2. Comprometimento e consistência: é o meio de influenciar comprometendo-se
com o cliente de maneira sutil e evoluir esse comprometimento até uma compra final ou
comprometimento maior. Chak(2006,p.18) nos fornece um exemplo :

 

“[Vendedor] Você gostou de ler este livro ?
[Cliente]Sim, é claro. Ele me ensinou a importância de tornar os sites persuasivos.
[Vendedor] Você acha que a leitura pode ajudá-lo a ter mais sucesso?
[Cliente]Certamente. Toda vez que leio, sempre aprendo alguma coisa que me ajuda no
meu trabalho
[Vendedor] Então você estaria disposto a fazer um donativo para ajudar a incentivar a
leitura nas crianças?
[Cliente] É claro que sim.”
Para Web, o comprometimento e a consistência são relacionados ao menor número de
“cliques” do cliente para efetuar uma compra.
3. Reciprocidade: É o meio de influenciar “dando” algo em troca (informação, imagem,
artigo, algum benefício), ou seja, no ato de “pedir” algo é também oferecida uma retribuição.
“Na Internet, dar algo de valor para o usuário não é apenas um requisito, mas sim um pré-
requisito para que os usuários pensem em fazer negócios com você.” Chak (2006, p.19).
4. Prova social: é o meio de influenciar utilizando as opiniões de várias pessoas favoráveis
ao seu produto. Na Internet, um exemplo desta forma de influência são as opiniões e
críticas sobre um produto, um serviço ou programa.
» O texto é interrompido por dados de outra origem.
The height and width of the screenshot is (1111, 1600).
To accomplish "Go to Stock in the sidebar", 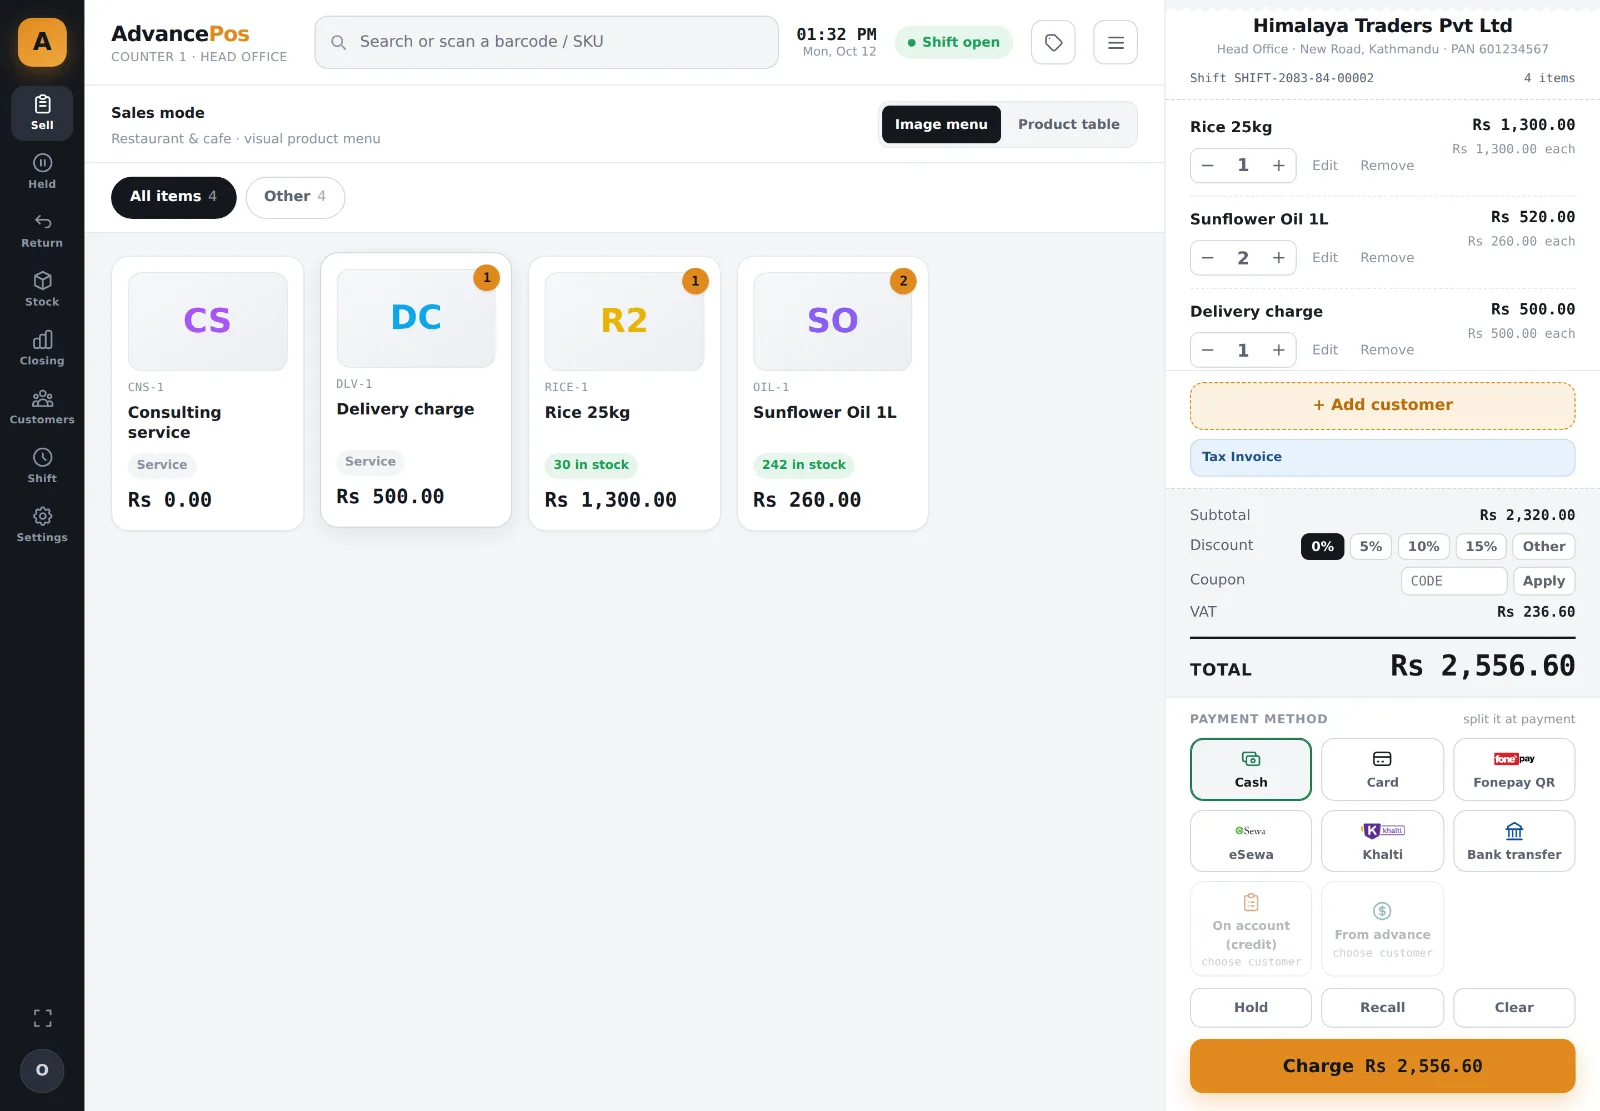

5. Autoridade: é o meio de influenciar “ouvindo” algum especialista ou alguma autoridade
respeitada na área do produto ou, então, várias pessoas que utilizaram o produto. Um
exemplo é o website www.reclameaqui.com.br, no qual vários clientes observam as
experiências dos antigos clientes e se baseiam para tomar suas decisões.
6. Gosto: é o meio de influenciar a partir de vínculos com os clientes, ou seja, o vendedor
busca uma forma de criar um vínculo com o cliente para que este “sinta” que está comprando
de um amigo.
Para Chak (2006), na web é diferente, pois, em geral, não existem vendedores nos e-commerces
e esta influência, no meio digital, vai depender de:
(1) o cliente gostar do site;
(2) o cliente gostar da empresa que está por trás do site.